2

I'm calling an API that returns its responses as JSON objects. One of the members of the JSON objects can have a really long (10MiB to 3GiB+) base-64 encoded value. For example:

{
    "name0": "value0",
    "name1": "value1",
    "data": "(very very long base-64 value here)",
    "name2": "value2"
}

I need the data and the other names/values from the body. How do I get this data?

I'm currently using Newtonsoft.Json to (de)serialize JSON data in this application, and for smaller chunks of data, I would usually have a Data property of type byte[], but this data can be more than 2GiB and even if it's smaller than that, there may be so many responses coming back that we could run out of memory.

I'm hoping there is a way to write a custom JsonConverter or something to serialize/deserialize the data gradually as a System.IO.Stream, but I'm not sure how to read a single string "token" that cannot itself fit into memory. Any suggestions?

**Supplied records**:
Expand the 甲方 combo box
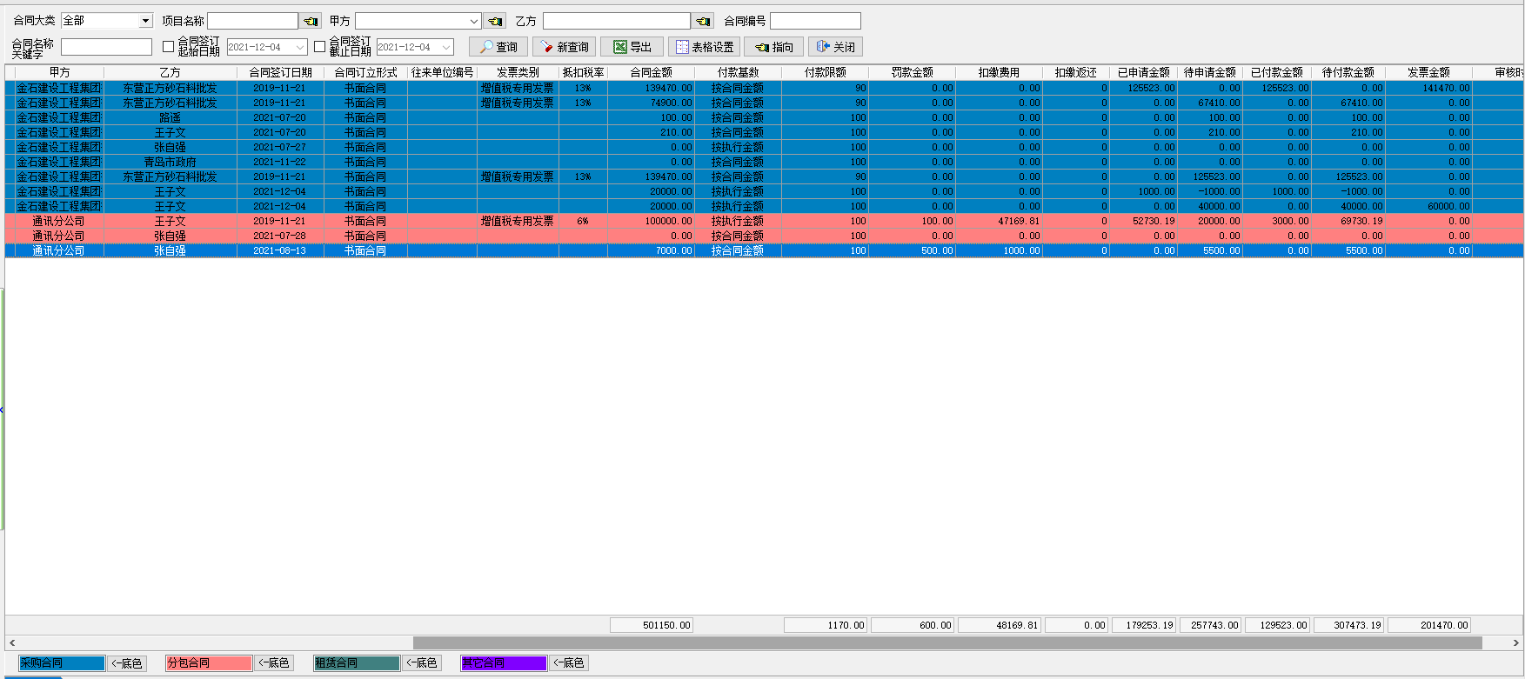This screenshot has height=679, width=1525. click(473, 21)
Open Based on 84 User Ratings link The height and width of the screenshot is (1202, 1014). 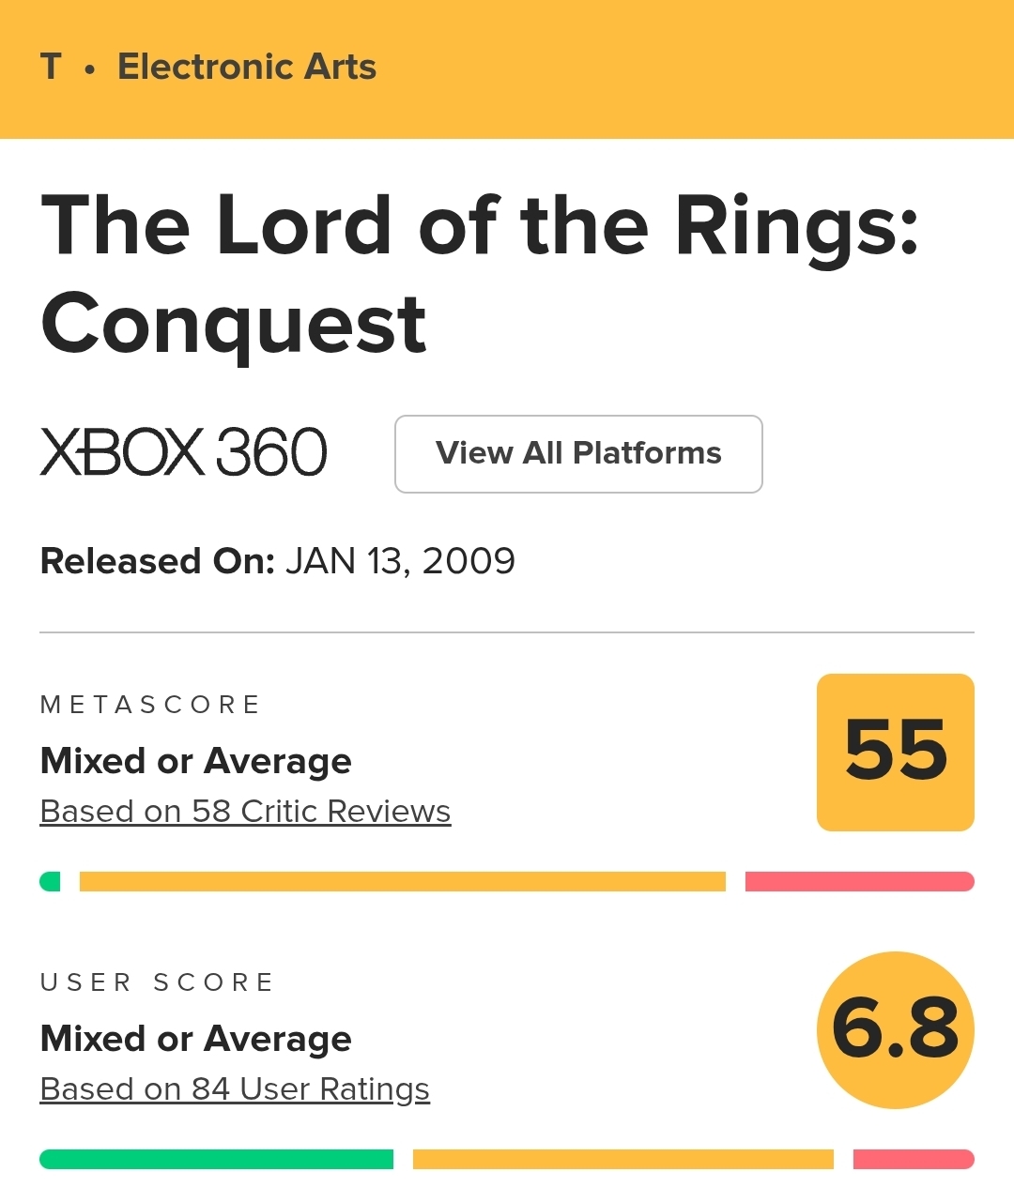pos(235,1088)
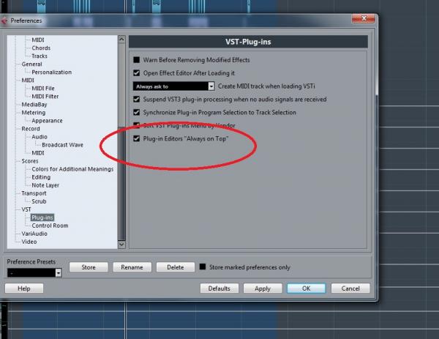Select Broadcast Wave under Audio

(x=62, y=145)
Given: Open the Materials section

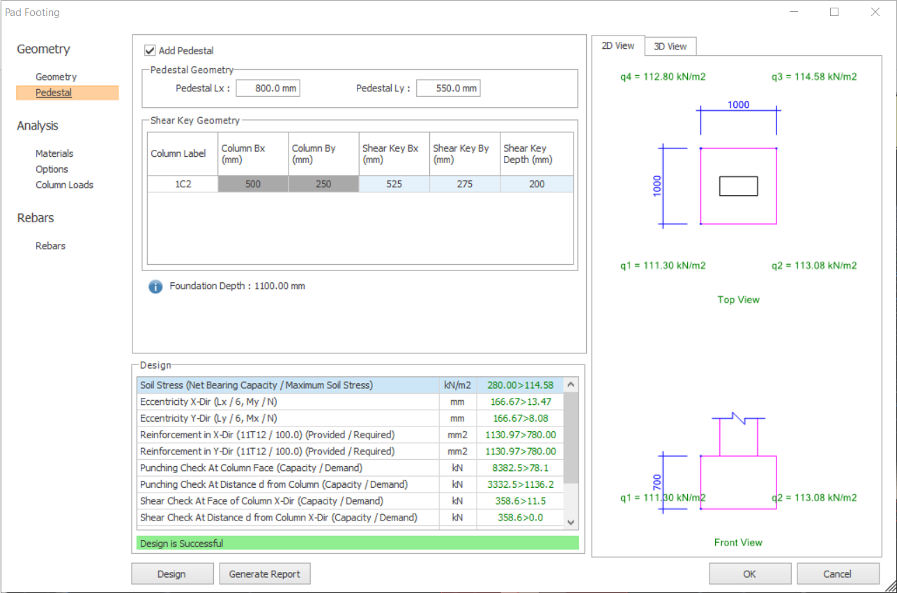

**What is asked**:
A. Give every member name that appears in the sample JSON object in the JSON question.
B. Answer these from the JSON question, one per line:
(i) What size range does the text give for the base-64 encoded value?
(ii) Which library is currently used to (de)serialize JSON in the application?
(iii) What property type is usually used for the data when it comes in smaller chunks?

**Solved tasks**:
A. name0, name1, data, name2

B.
(i) 10MiB to 3GiB+
(ii) Newtonsoft.Json
(iii) byte[]